### Data for analysis
=-=-=-=-=
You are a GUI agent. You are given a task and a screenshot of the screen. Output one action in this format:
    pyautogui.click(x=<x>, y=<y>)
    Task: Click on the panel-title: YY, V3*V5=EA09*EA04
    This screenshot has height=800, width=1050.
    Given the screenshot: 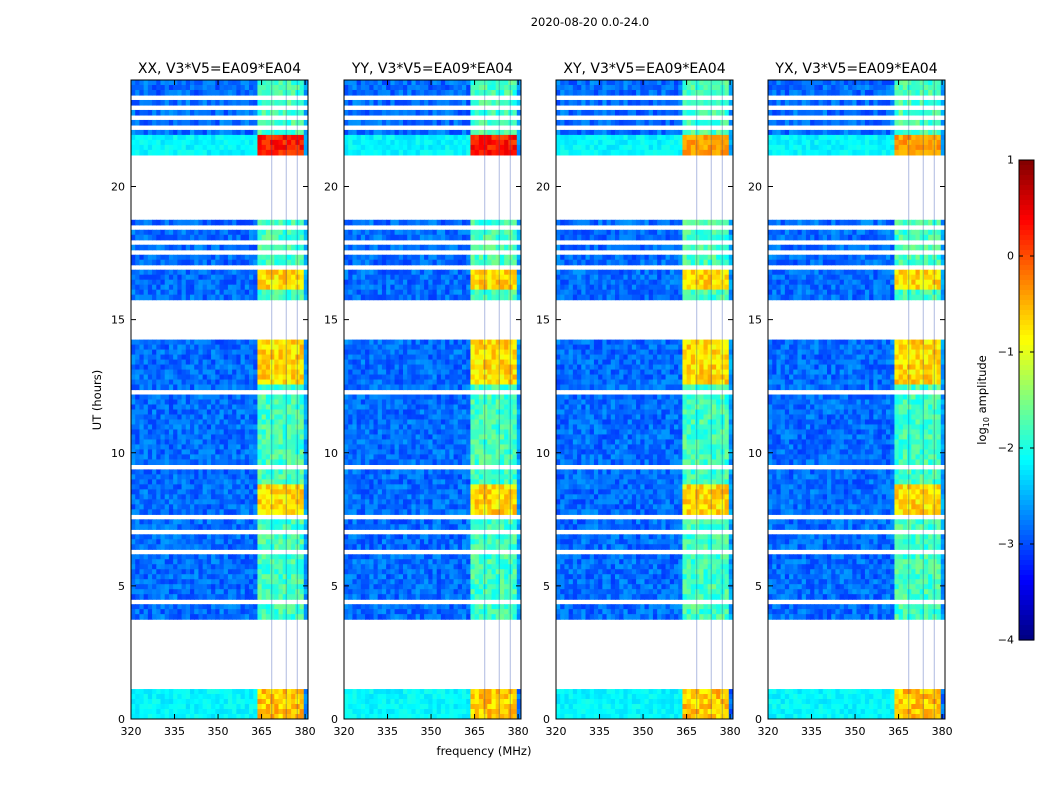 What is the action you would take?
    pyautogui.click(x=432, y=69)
=-=-=-=-=
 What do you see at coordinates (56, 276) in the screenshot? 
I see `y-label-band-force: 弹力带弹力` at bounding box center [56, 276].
=-=-=-=-=
### Written task
Write out the material word for word, from the line with "What do you" up to and including the line with "center [56, 276].", and nothing else.

### Solution to this problem
 What do you see at coordinates (56, 276) in the screenshot? 
I see `y-label-band-force: 弹力带弹力` at bounding box center [56, 276].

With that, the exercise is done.